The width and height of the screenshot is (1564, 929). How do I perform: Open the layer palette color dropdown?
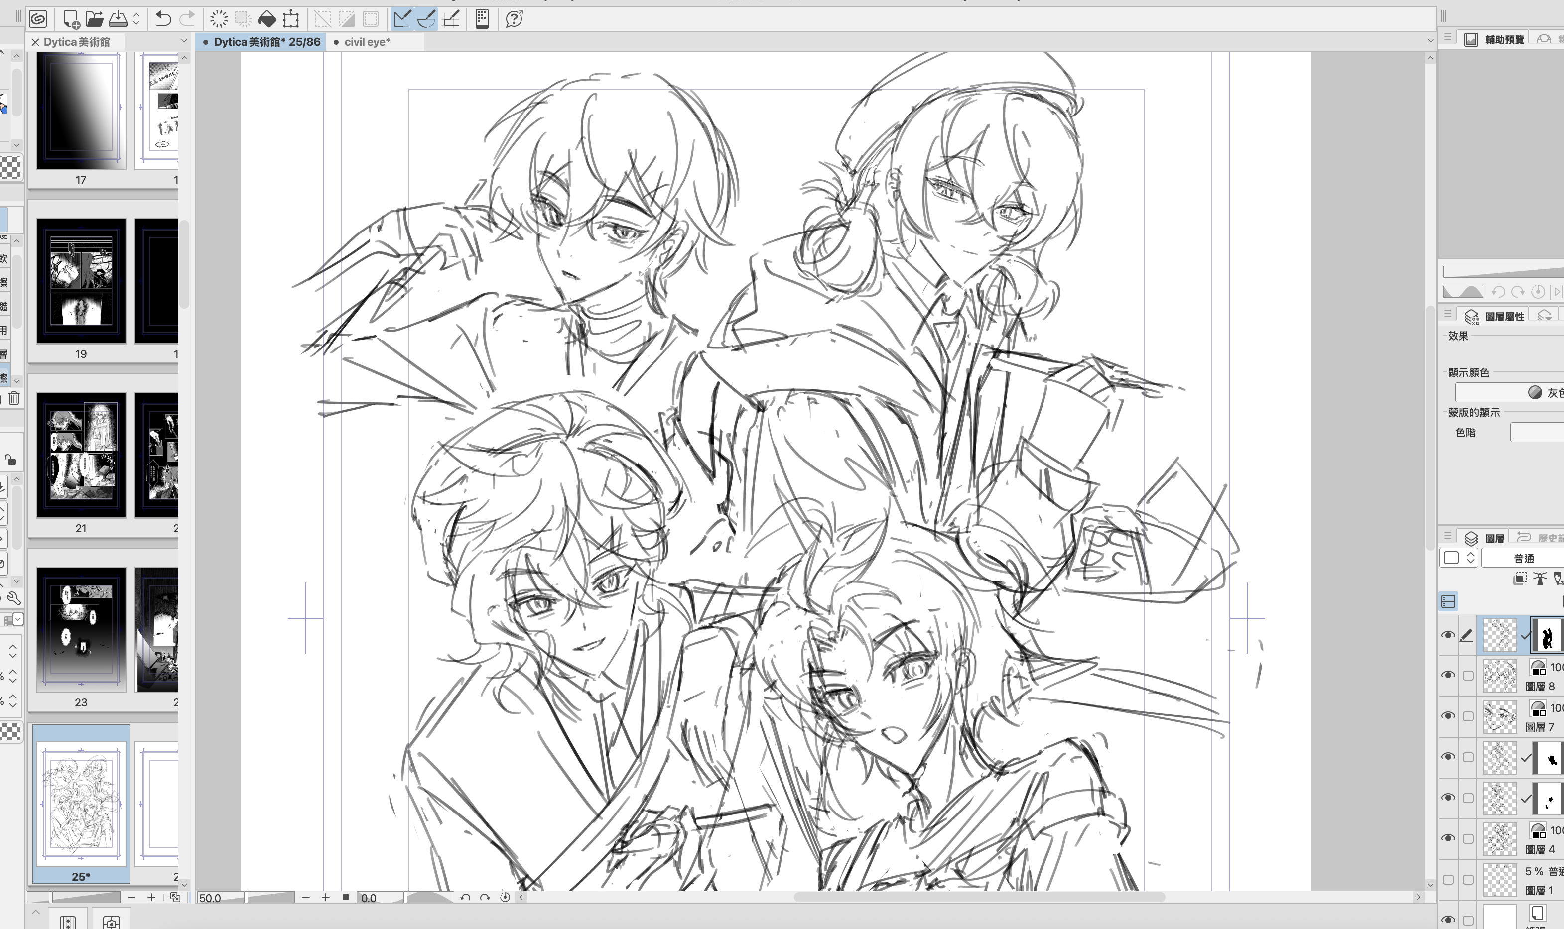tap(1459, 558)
##############################
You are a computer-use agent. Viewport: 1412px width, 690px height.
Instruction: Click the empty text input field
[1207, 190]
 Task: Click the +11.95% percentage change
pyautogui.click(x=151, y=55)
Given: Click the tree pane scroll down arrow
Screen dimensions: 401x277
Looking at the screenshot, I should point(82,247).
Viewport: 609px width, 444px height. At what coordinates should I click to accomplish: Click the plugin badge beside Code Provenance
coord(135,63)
##############################
▸ **What the task requires**
Write out the records word for word, starting at the line that contains "Task: Click the +11.95% percentage change" and ending at the line that contains "coord(135,63)".

▸ **Response to the exercise**
 Task: Click the +11.95% percentage change
pyautogui.click(x=151, y=55)
Given: Click the tree pane scroll down arrow
Screen dimensions: 401x277
Looking at the screenshot, I should point(82,247).
Viewport: 609px width, 444px height. At what coordinates should I click to accomplish: Click the plugin badge beside Code Provenance
coord(135,63)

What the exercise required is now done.